Diabetes drug metformin protects heart

The common diabetes drug metformin can protect the heart and may prevent heart disease, according to a study from the University of Gothenburg in Sweden.

The study, published in the journal Diabetes, treated laboratory rats for one year with the widely used diabetes medication.

Researchers found that metformin helps increase the pumping capacity of the heart. It also improves energy balance, reduces fat accumulation, and limits the loss of heart cells through programmed cell death.

Scientists compared these results with animals treated with another diabetes drug that proved to have no positive effects on the heart.

In the past, medications to treat diabetes have shown serious side effects for people living with heart disease. Metformin can have occasional side effects on patients with kidney failure.

Rosiglitazone, another diabetes drug, was recently withdrawn due to its cardiac side-effects.

Diabetes and heart disease
Diabetes is a risk factor for heart disease and stroke. People living with diabetes are at least twice as likely as someone who does not have diabetes to have heart disease or a stroke, according to the National Institutes of Health (NIH).

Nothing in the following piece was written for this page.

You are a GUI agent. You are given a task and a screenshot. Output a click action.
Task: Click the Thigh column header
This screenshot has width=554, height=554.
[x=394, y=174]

In addition, people with diabetes tend to develop heart disease or have strokes at an earlier age than other people. A middle-aged person with type 2 diabetes have as high a chance of having diabetes as someone who's already had one heart attack.

Heart attacks in people with diabetes are more serious and more likely to cause death, according to the NIH. High blood glucose levels can lead to increased deposits of fatty materials on the insides of the blood vessel walls. This affects blood flow and increases the change of clogging and hardening of blood vessels.

Metabolic syndrome is a group of five traits and medical conditions that puts people at risk for heart disease and type 2 diabetes. Having any three traits can raise a person's risk.

Traits and medical conditions include elevated waist circumference, elevated triglycerides, low levels of HDL (good) cholesterol, elevated blood pressure levels, and elevated fasting blood glucose levels.